The Marriage Plot takes place in the early 1980s, and opens on graduation day at Brown University in Providence, Rhode Island. The story revolves around, and is told from the individual perspectives of, three soon-to-be-graduates: Madeleine Hanna, Leonard Bankhead, and Mitchell Grammaticus. Madeleine is an English major who has written her senior thesis on the marriage plot in 19th century English literature; Leonard Bankhead is a charismatic and somewhat mysterious Biology major and manic-depressive whom Madeleine ends up having an intense relationship with; and Mitchell is the relatively ordinary guy who studies religion, is in love with Madeleine, and is convinced that they will be married some day. In the year after their graduation from Brown, Madeleine and Leonard move to Cape Cod where things hover between tense and more tense, Mitchell does some major traveling and soul-searching while trying to forget about Madeleine and his feelings for her, and they all learn that life doesn’t always turn out the way they imagined it would. The Marriage Plot is definitely a throwback to Austen’s Pride and Prejudice with modern elements replacing those of the 19th century, and with modern plot twists.

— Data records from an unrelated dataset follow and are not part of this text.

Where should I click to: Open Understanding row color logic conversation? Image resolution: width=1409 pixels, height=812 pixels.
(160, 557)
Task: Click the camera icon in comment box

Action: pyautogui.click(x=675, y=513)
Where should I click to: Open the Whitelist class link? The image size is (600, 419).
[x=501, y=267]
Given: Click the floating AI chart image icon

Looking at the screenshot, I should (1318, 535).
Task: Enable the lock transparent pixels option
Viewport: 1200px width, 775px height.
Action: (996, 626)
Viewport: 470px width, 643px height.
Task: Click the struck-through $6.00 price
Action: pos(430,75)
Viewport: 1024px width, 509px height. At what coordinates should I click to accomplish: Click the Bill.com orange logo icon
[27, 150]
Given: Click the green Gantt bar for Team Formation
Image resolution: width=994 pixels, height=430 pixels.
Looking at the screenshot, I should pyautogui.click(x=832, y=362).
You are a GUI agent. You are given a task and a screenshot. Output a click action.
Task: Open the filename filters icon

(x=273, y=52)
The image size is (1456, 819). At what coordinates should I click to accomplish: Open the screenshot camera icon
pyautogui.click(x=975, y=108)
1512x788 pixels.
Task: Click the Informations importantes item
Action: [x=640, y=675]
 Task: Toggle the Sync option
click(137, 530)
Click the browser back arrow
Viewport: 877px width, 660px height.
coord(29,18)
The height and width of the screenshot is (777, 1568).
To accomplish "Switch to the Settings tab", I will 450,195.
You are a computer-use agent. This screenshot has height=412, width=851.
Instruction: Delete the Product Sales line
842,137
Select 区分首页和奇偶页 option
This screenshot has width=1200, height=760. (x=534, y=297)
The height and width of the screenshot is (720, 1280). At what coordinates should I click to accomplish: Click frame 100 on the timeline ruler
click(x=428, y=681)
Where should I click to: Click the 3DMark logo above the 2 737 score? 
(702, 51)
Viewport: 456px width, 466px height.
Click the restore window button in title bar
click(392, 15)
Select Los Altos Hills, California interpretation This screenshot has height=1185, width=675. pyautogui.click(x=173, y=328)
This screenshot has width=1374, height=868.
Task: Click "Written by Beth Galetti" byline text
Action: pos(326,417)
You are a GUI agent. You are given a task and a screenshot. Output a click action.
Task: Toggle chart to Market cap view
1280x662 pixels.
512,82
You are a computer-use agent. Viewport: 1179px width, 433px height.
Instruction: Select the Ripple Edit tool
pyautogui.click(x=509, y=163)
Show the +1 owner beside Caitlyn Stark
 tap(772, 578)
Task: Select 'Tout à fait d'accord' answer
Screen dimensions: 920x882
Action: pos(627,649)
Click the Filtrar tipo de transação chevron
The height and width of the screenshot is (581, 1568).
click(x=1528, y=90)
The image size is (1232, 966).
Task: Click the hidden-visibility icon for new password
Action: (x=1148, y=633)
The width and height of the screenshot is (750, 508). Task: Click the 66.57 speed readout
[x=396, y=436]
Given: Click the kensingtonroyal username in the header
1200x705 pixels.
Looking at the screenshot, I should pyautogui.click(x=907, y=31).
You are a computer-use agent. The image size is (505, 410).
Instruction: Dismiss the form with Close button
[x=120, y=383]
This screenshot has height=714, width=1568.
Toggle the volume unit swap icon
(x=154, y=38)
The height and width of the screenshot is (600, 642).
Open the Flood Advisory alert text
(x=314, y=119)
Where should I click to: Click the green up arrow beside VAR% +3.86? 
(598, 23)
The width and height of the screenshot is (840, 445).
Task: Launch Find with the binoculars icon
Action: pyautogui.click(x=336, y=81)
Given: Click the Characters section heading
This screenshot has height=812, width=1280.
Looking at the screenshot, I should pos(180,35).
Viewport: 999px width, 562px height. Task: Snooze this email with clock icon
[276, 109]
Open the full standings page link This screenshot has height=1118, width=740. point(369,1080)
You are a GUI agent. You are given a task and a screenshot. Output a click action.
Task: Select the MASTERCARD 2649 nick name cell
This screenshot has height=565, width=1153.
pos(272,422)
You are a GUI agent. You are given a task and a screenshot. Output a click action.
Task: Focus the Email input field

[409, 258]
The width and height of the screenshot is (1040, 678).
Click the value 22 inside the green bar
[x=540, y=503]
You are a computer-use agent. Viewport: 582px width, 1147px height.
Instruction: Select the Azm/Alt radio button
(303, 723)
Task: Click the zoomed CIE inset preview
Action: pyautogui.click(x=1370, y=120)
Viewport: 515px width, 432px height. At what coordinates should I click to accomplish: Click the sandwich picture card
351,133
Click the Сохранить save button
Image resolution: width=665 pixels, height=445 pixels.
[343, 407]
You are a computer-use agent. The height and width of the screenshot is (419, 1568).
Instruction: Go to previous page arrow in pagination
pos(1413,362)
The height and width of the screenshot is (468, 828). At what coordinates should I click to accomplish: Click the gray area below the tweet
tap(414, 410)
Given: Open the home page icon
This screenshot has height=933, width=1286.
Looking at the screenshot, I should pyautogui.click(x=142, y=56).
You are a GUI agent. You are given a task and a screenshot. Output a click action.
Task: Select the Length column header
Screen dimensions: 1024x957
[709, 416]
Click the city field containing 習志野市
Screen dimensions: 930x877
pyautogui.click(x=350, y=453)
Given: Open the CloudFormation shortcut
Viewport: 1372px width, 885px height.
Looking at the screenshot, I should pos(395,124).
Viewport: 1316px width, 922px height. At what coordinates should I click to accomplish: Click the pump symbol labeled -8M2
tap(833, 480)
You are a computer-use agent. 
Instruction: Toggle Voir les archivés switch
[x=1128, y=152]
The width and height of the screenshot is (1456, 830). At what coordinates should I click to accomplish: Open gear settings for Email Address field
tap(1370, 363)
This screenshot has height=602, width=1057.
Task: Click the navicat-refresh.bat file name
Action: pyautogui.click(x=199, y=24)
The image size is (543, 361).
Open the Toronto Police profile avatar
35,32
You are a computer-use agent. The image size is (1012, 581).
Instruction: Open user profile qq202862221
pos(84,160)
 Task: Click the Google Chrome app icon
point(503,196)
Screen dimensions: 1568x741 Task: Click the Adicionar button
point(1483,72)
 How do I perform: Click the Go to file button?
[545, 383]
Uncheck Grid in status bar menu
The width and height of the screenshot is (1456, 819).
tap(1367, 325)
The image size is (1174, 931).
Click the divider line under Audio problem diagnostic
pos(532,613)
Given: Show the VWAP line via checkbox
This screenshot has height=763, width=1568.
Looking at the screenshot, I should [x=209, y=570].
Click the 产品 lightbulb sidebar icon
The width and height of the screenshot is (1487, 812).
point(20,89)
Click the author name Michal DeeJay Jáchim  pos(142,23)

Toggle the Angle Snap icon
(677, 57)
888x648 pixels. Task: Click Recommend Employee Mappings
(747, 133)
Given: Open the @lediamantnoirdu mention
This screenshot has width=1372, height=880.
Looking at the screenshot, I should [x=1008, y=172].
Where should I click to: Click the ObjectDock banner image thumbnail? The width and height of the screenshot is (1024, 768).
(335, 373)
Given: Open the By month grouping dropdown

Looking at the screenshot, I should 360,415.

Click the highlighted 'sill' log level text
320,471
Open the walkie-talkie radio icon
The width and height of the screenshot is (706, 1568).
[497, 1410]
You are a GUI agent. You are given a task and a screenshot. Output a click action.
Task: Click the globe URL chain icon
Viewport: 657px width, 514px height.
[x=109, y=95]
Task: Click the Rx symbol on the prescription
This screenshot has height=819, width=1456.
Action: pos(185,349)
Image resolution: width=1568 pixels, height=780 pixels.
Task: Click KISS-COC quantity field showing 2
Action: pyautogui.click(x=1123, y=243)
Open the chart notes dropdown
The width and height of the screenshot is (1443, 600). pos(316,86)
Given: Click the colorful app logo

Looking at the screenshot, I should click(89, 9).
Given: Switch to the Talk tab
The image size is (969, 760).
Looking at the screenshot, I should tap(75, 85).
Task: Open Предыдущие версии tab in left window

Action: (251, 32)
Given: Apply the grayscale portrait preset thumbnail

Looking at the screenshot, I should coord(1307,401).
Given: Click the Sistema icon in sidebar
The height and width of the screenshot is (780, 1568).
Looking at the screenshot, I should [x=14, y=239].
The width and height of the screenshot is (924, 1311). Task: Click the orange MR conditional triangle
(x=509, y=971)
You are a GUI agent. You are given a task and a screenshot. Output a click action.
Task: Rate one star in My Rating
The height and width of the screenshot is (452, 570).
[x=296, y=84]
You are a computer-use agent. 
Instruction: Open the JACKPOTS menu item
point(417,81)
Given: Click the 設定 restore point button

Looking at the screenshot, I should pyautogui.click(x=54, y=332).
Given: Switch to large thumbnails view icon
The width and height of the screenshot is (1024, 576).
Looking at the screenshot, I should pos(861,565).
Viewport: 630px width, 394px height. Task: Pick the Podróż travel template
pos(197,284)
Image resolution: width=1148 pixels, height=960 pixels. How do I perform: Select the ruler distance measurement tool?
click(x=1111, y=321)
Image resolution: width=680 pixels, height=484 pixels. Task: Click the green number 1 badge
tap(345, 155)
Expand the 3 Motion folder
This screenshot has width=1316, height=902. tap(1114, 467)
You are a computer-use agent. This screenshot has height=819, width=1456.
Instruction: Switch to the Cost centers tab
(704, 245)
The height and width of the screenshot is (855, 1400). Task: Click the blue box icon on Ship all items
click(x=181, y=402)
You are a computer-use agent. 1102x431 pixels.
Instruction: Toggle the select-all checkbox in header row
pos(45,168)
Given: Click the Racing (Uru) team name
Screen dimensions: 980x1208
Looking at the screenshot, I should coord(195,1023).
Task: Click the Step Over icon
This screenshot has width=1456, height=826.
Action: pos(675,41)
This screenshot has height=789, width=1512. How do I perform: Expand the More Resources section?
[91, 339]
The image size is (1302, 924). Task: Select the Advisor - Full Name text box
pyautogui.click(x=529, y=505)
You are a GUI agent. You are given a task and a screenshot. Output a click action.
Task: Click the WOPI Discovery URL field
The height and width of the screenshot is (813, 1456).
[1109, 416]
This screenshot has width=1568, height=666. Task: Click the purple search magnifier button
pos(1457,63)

I started reading Jeffrey Eugenides’ books two years ago when my mother recommended I read Middlesex and I loved that book. Then I read The Virgin Suicides this year and was pretty disappointed with it–I’m glad I read Middlesex first. When I learned that he would be publishing The Marriage Plot this year, I was excited and a little apprehensive at the same time; I was crossing my fingers that I would love it as much as I loved Middlesex. Eugenides did not disappoint. I really enjoyed The Marriage Plot and the characters were great. There were things I could connect with and sympathize with in all of them. I liked the way Eugenides chose to tell the story by moving back and forth between each of their perspectives. I am not always a fan of this method as it can be confusing if not done correctly, but Eugenides pulled it off amazingly well. He also did a very thorough job of getting into the mind of a manic-depressive and describing how manic depression affected every aspect of Leonard’s life. Because of this, Leonard ended up being my favorite character and the one whom I had the most sympathy for. His story was truly heartbreaking. There has been much speculation about whether or not Eugenides modeled Leonard after David Foster Wallace, and although Eugenides has denied any connection and swears the similarities are just coincidence, I couldn’t help but picture DFW the entire time I was reading the book. The resemblance was uncanny. That could be another reason why I fell in love with Leonard’s character. Either way, when I finished the book I couldn’t stop wondering and worrying about Leonard’s fate and where his manic depression would take him. Poor Leonard.
I would recommend this book to any adult who likes literary fiction, and I would obviously recommend it to any fan of Eugenides’ work. His spin on the traditional marriage plot was interesting, funny, serious, sometimes heartbreaking, and an overall very enjoyable experience.